WHAT TO PRODUCE: Only what runs from the line with "Image resolution: width=1292" to the end of the data should appear in the answer, exactly as written and without pictures.

AVAILABLE DATA:
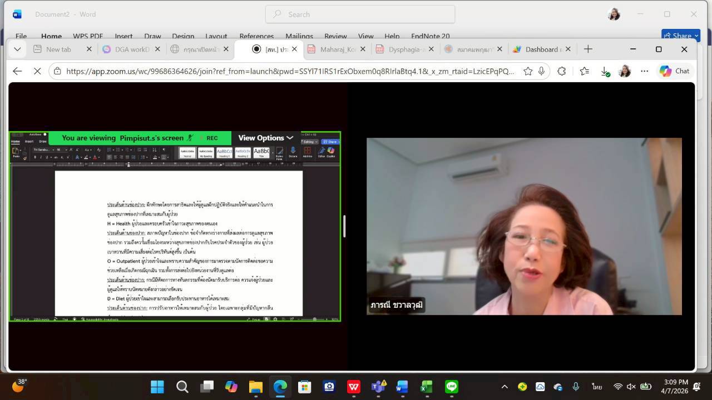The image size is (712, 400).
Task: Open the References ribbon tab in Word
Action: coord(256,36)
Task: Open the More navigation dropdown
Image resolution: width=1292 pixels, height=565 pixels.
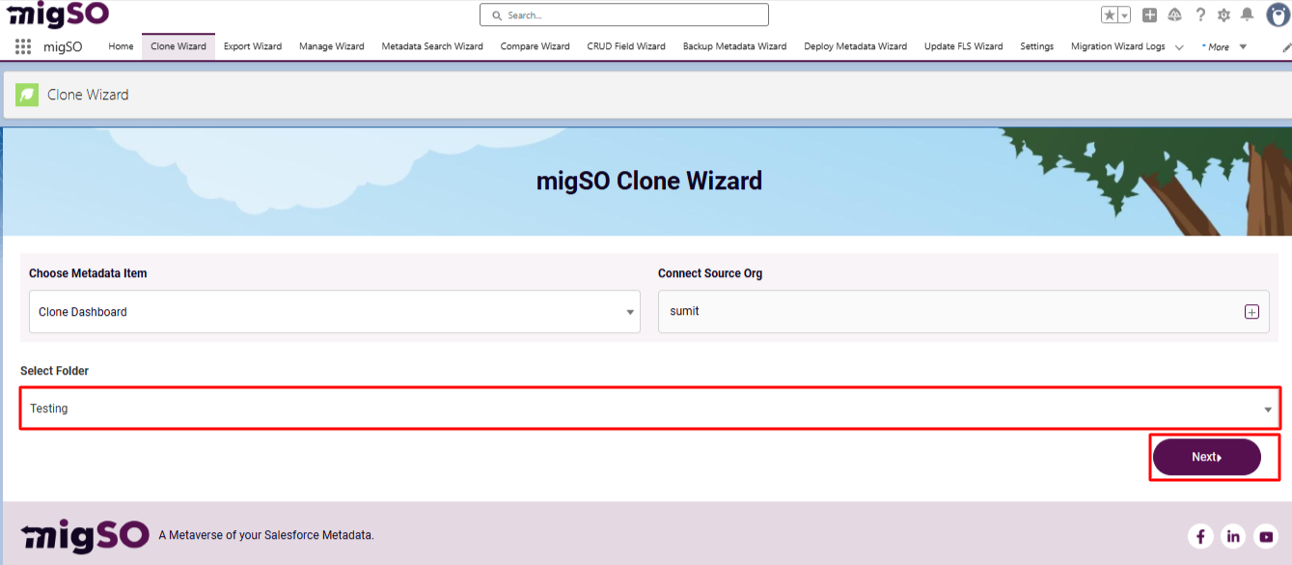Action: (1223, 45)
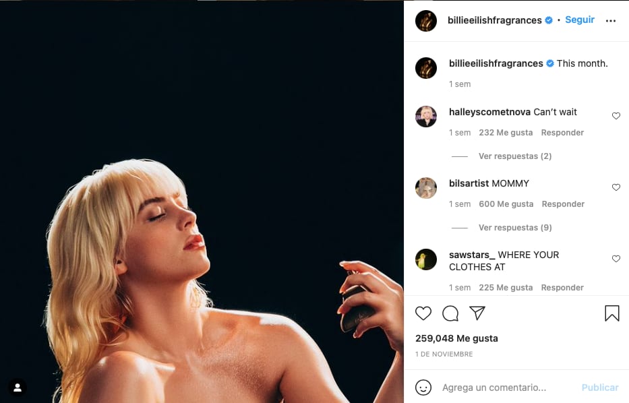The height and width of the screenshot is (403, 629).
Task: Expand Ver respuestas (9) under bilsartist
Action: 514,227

ANSWER TO THIS PROBLEM:
Image resolution: width=1292 pixels, height=565 pixels.
Action: (1223, 45)
The height and width of the screenshot is (403, 629).
Task: Expand Ver respuestas (9) under bilsartist
Action: 514,227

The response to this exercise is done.